[Stored data]
=== Section Start ===
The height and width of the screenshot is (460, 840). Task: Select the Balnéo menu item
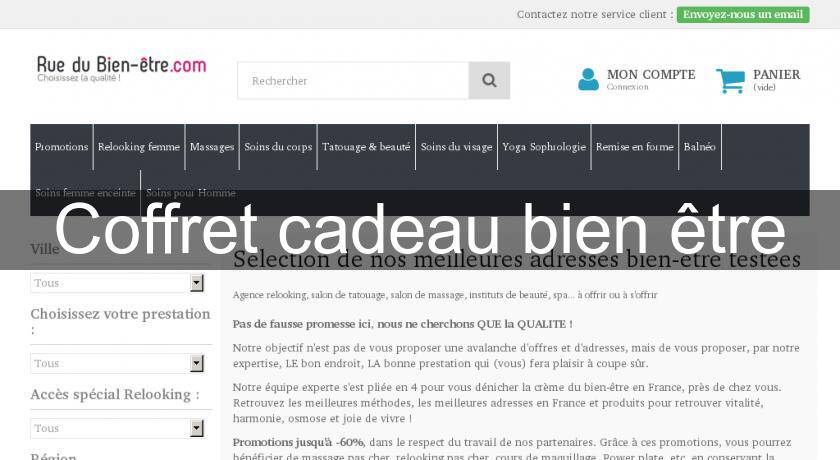coord(700,147)
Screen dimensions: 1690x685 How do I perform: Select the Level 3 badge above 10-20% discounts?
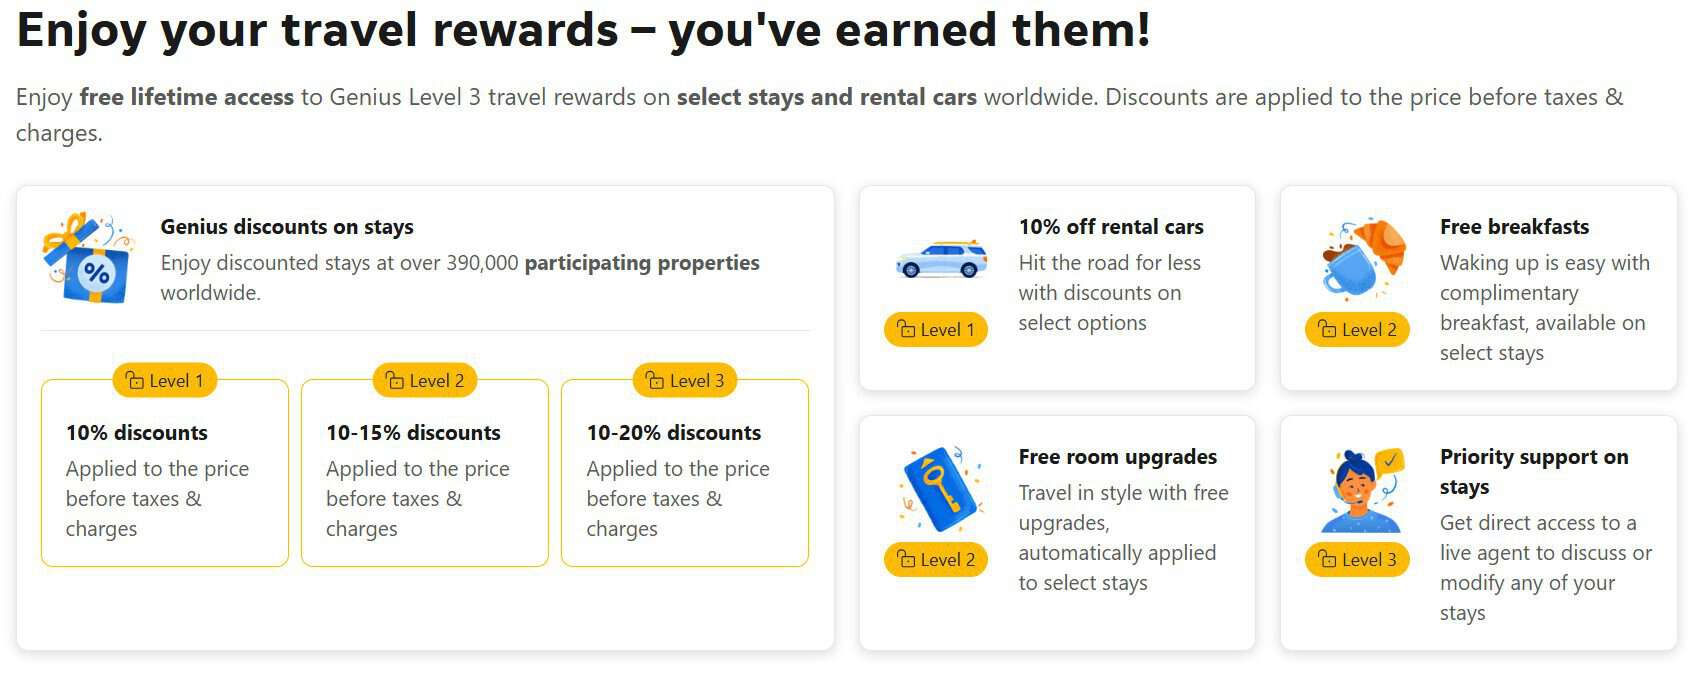tap(685, 381)
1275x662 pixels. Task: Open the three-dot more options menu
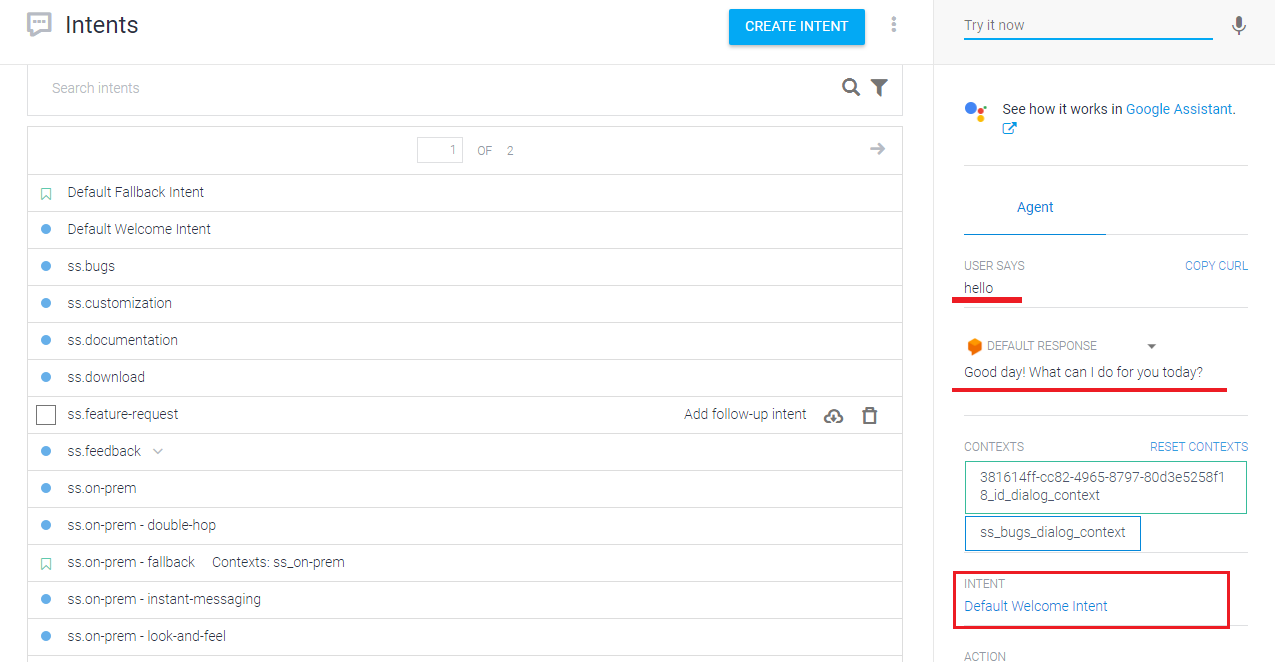[893, 25]
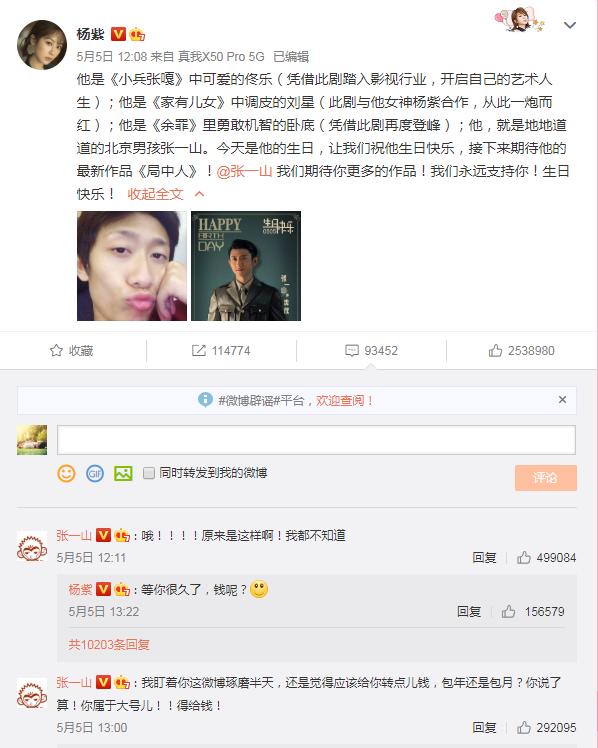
=== Section End ===
→ **What is required**:
Reproduce each entry above word for word. Pictures are not part of the copy.

→ **Finished task**:
The height and width of the screenshot is (460, 840). Task: Select the Balnéo menu item
coord(700,147)
Screen dimensions: 1690x685 How do I perform: Select the Level 3 badge above 10-20% discounts?
tap(685, 381)
1275x662 pixels. Task: Open the three-dot more options menu
[893, 25]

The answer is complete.